6. One of the leaders of the British Black Power movement was Darcus Howe, an immigrant from Trinidad who worked to combat that housing and job discrimination he and many other immigrants faced upon moving to England. Howe gained national attention as a member of the "Mangrove Nine" and as being the leading organizer behind the Black People's Day of Action of 1981.
7. The 1960’s saw an increase in discriminatory legislation that sought to eliminate citizens' of the former territories of the British empire right to remain in the U.K – unless they had lived or worked there for five years. In particular, The Commonwealth Immigrants Act of 1968 denied immigrants from the former British colonies their automatic right to enter unless they had a parent or grandparent born in the United Kingdom.
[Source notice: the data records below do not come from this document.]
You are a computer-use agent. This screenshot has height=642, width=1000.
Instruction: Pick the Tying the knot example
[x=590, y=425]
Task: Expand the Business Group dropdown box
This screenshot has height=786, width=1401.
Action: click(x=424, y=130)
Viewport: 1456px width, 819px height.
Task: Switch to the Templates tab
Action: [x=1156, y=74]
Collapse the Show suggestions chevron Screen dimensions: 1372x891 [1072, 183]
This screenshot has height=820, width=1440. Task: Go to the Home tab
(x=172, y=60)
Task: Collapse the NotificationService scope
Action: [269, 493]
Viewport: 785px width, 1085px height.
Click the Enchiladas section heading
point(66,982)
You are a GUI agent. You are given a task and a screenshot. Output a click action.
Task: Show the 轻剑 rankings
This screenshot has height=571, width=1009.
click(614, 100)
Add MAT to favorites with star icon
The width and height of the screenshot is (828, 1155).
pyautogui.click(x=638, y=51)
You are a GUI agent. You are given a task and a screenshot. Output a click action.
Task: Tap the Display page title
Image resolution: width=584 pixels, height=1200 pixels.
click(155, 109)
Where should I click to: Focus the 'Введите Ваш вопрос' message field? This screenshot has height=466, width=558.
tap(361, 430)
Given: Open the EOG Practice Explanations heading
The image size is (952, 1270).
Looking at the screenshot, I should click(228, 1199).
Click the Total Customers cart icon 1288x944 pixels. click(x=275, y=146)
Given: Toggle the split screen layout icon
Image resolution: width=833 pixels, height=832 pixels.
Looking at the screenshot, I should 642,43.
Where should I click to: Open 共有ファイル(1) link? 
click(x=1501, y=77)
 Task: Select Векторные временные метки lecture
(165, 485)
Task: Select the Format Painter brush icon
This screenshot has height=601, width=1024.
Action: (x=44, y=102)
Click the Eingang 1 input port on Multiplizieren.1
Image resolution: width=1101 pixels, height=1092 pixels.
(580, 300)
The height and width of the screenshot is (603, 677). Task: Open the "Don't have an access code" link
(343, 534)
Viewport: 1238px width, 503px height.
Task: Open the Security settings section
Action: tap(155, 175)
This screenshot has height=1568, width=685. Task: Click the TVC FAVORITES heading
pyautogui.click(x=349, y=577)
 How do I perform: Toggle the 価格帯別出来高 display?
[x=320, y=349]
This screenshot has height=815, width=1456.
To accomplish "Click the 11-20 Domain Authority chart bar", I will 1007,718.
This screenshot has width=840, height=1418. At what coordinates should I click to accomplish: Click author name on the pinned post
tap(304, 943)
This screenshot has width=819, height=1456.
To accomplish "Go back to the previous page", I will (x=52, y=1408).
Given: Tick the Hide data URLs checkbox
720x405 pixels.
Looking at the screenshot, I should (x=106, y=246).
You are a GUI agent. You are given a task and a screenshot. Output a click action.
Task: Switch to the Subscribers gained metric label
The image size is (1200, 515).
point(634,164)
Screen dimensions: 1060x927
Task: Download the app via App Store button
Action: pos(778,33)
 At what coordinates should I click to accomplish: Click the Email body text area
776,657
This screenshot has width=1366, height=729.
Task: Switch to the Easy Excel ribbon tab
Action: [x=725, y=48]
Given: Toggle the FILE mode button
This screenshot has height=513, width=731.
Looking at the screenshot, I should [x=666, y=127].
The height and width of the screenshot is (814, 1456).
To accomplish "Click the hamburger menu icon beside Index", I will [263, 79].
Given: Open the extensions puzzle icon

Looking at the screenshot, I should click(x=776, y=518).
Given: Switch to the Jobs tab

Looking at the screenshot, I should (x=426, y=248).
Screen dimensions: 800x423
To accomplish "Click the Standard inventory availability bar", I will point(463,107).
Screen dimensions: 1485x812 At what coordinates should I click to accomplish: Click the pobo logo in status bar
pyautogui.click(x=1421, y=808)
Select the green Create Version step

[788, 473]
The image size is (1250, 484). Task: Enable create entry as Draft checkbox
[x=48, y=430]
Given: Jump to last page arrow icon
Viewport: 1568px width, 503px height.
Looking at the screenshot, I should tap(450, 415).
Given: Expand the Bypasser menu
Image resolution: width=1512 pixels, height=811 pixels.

8. In 1970, nine black activists, later dubbed the "Mangrove Nine," were arrested during a protest against continuous police raids of the Mangrove, a restaurant in Notting Hill that was popular among the area’s West Indian community. Howe demanded that they stand trial in front of an all-black jury, who would have a better understanding of the existence of police brutality than an all-white one. Although the concept was dismissed by the judge, the nine were able to dismiss jurors who did not have a correct understanding of the black power movement and police discrimination, and eventually were found not guilty of inciting a riot.
9. The year 1981 saw the Black People’s Day of Action, a march to protest the murder of 13 black teenagers in a house fire in New House that the protesters argued was improperly investigated by the police. The protest had over 20,000 protesters, and brought the Black Power Movement to the forefront of British news.
10. Today, historians fight to keep the memory of the British Black Power movement, and the advancements that it brought with it, alive. In 2010, the United Kingdom's government signed the Equality Act of 2010, which brought together 116 separate pieces of legislation into one act to make it illegal to discriminate against a person in the workplace – and outside of it – on the basis of race, gender, sexual orientation, religion and a host of other characteristics. That being said, in 2017 The Lammy Review – an independent study of the treatment of Black, ethnic minority, and Asian individuals in the criminal justice system in the United Kingdom – found that people of color make up 12% of the prison population in Wales and England, even though they make up 3% of the population in these areas. In addition to this, there was a 29% increase in hate crimes reported in 2017 in the months following Brexit, with the majority being reported as being motivated by race and religion.